Yet Another Journal

Nostalgia, DVDs, old movies, television, OTR, fandom, good news and bad, picks, pans,
cute budgie stories, cute terrier stories, and anything else I can think of.


 Contact me at theyoungfamily (at) earthlink (dot) net

. . . . .
. . . . .  

 
 
» Thursday, January 09, 2003
E-books: Katy Complete

Back in junior high I found a double set of Susan Coolidge's What Katy Did books in the library and was in heaven.

If you like Victoriana and Louisa May Alcott, Katy may be for you. Katy Carr (and her sisters and brothers Clover, Elsie, Dorry, Joanna--called Johnnie--and Phil) appear in five books all told.

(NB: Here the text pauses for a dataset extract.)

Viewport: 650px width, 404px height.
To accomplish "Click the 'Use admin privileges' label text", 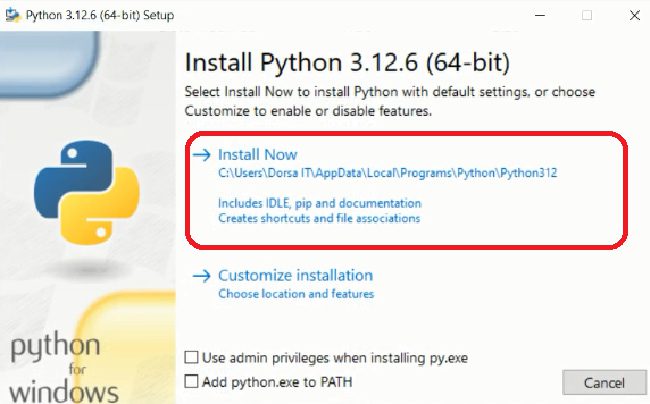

Katy Carr makes Jo March look like a piker. She is always in trouble, whether tearing her clothes in rough plays, making friends with inappropriate people, or devising new games that get everyone in trouble. Her Aunt Izzie (Mamma Carr is dead; father is a doctor and often out) must handle this wild child as best she can--until Katy disobeys once too often. She takes a forbidden swing ride (the swing is unsafe), falls, and injures her back so badly that she is bedridden for two years. Aunt Izzie and saintly cousin Helen help Katy to conquer her wilfulness in fine Victorian style.

In What Katy Did at School, Katy and Clover go to boarding school in Connecticut at the prodding of their cousin Mrs. Page and her obnoxious daughter Lilly. The person who gets into scrapes in this offering is their schoolmate "Rose Red," who is now more interesting than a tame Katy and placid Clover with her antics. I found many the fun parts in this book to be some of the word/writing games the girls play at their club meetings; they are, like the poems written for Valentine's Day in What Katy Did, quite creative and enjoyable.

When I went out to buy Katy on my own, I also found What Katy Did Next, about Katy's adventures in Europe as a companion for their neighbor, Mrs. Ashe and her little girl, Amy. Katy has many adventures before Amy succumbs to typhoid fever; while nursing the child back to health, Katy is introduced to Mrs. Ashe's brother Ned Worthington, a Naval officer and...well, you can guess what Katy did next!

I knew nothing more about sequels until I found a 4-volume compilation which included a fourth book, Clover. Formerly staid Clover and the youngest Carr child, Phil, are sent out to Colorado for Phil's failing health. While Phil recovers, a lively and self-sufficient Clover attracts men like the real thing attracts bees: Geoff Templestowe, an Englishman who has taken up cattle ranching, and Clarence Page, once insufferable brother to the insufferable Lilly (Lilly hasn't died; Clarence just reformed).

A year or so ago I was surprised to find there was a fifth book in the series, In the High Valley. Alas, there was no magic compilation this time and all copies on Bookfinder.com were in the three figure range. Imagine my delight when I found In the High Valley on an e-book site just recently.

Nothing very exciting happens in Valley, but there are some very humorous sequences where a staid English girl finds out her misconceptions about America and Americans are wildly off-center and Coolidge wraps up all the threads of her story (except for marrying Phil off, but he intimates he is interested in Amy Ashe) with loving marriages for all (the entire family, in fact, except for Dorry and his new wife, end up living in Colorado).

Oh, after five books and several years, we finally also find out what Dorry's real name is: Theodore!